> _Ihre Aufgaben_
[A] Prüfen Sie, ob die folgenden Aussagen mit dem Interview übereinstimmen: (i) Irmgard Fleisch war über 56 Jahre als Referentin tätig. (ii) Über Sexualität erfuhr sie erstmals von der Hebamme am „Schulentlasstag“. (iii) Ernst Hofer war ihr Religionslehrer. Antworten Sie jeweils mit Ja oder Nein und zitieren Sie die ausschlaggebenden Worte des Interviews wörtlich.
[B] Entnehmen Sie dem Interview wortgetreu den Abschnitt von „Irmgard Fleisch (lacht): Mein“ bis einschließlich „Jugendthemen und Elternfragen?“.
[C] Übersetzen Sie diesen Satz aus dem Interview ins Englische: „Darüber kann ich nicht authentisch sprechen, weil es das alles zur Jugendzeit unserer Kinder noch nicht gab.“

---------- Interview ----------

Nach über 56 Jahren im Referentinnen-Stand verabschieden Sie sich. Ich frage jetzt einfach ganz neugierig: Schaffen Sie das überhaupt, keine Vorträge mehr zu halten?
Irmgard Fleisch (lacht): Mein Hauptberuf war und ist Hausfrau und Mutter; da kommt man nicht in Pension. Außerdem habe ich viele Interessen und viele Menschen, denen ich mehr Zeit schenken möchte. Wissen Sie, bei allen meinen Vorträgen war es mir immer wichtig, dass ich authentisch sein konnte. Dass ich aus eigener Erfahrung spreche. Heute stellen die Eltern oft Fragen zum Umgang mit Sozialen Medien. Darüber kann ich nicht authentisch sprechen, weil es das alles zur Jugendzeit unserer Kinder noch nicht gab. Aber dass ich doch hin und wieder Vorträge zu meinen Themen halte, das schließe ich natürlich nicht aus.
Dann gehen wir doch gemeinsam einmal ganz an den Anfang. Wie wurden Sie Referentin für Jugendthemen und Elternfragen?
Fleisch: Kommen Sie mit mir in meine Hauptschulzeit. Ernst Hofer, der später ja Generalvikar war, war mein Religionslehrer. Mit 14 Jahren hatten wir einen „Schulentlasstag“, an dem eine Hebamme mit uns über Sexualität, Liebe und Aufklärung redete. Ich habe das alles schon gewusst, weil meine Mutter immer sehr ehrlich und positiv mit uns gesprochen hat. Als Aufgabe hat uns Ernst Hofer dann über diesen Tag einen Aufsatz schreiben lassen. Meinen habe ich von ihm mit den Worten zurückbekommen: „Irmgard, vergiss nicht, was ich dir jetzt sage: Das wird einmal dein Beruf werden.“
Und er behielt Recht?

---------- Rohdaten ----------

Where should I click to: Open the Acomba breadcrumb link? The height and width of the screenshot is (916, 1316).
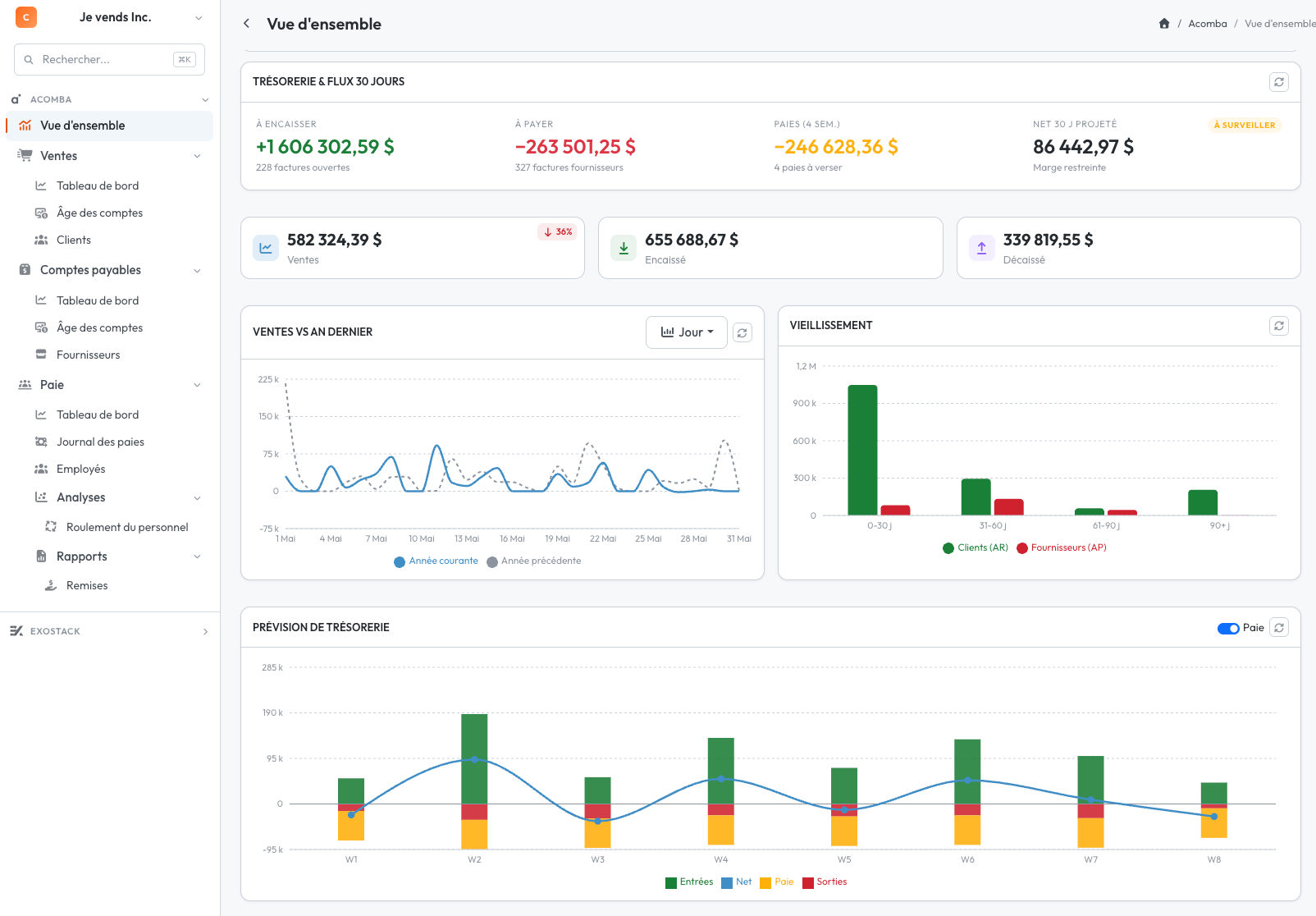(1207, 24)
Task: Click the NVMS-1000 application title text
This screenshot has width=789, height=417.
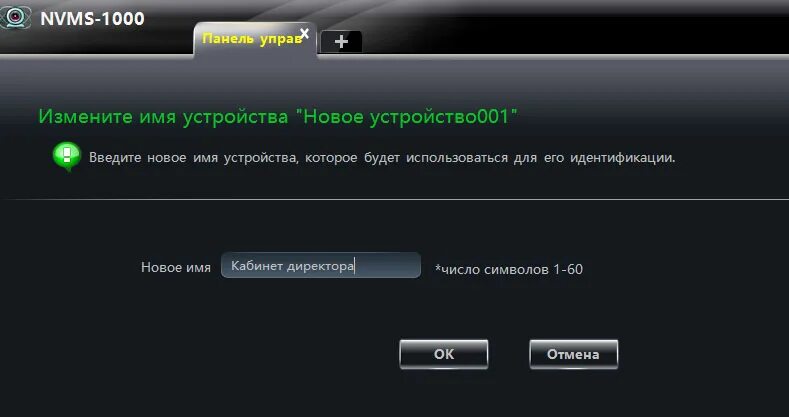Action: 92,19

----------

> _Lösungen der Reihe_
[A]
(i) Ja: „Nach über 56 Jahren im Referentinnen-Stand verabschieden Sie sich.“
(ii) Nein: „Ich habe das alles schon gewusst, weil meine Mutter immer sehr ehrlich und positiv mit uns gesprochen hat.“
(iii) Ja: „Ernst Hofer, der später ja Generalvikar war, war mein Religionslehrer.“

[B]
Irmgard Fleisch (lacht): Mein Hauptberuf war und ist Hausfrau und Mutter; da kommt man nicht in Pension. Außerdem habe ich viele Interessen und viele Menschen, denen ich mehr Zeit schenken möchte. Wissen Sie, bei allen meinen Vorträgen war es mir immer wichtig, dass ich authentisch sein konnte. Dass ich aus eigener Erfahrung spreche. Heute stellen die Eltern oft Fragen zum Umgang mit Sozialen Medien. Darüber kann ich nicht authentisch sprechen, weil es das alles zur Jugendzeit unserer Kinder noch nicht gab. Aber dass ich doch hin und wieder Vorträge zu meinen Themen halte, das schließe ich natürlich nicht aus.
Dann gehen wir doch gemeinsam einmal ganz an den Anfang. Wie wurden Sie Referentin für Jugendthemen und Elternfragen?

[C] I cannot speak about that authentically, because none of that existed yet when our children were young.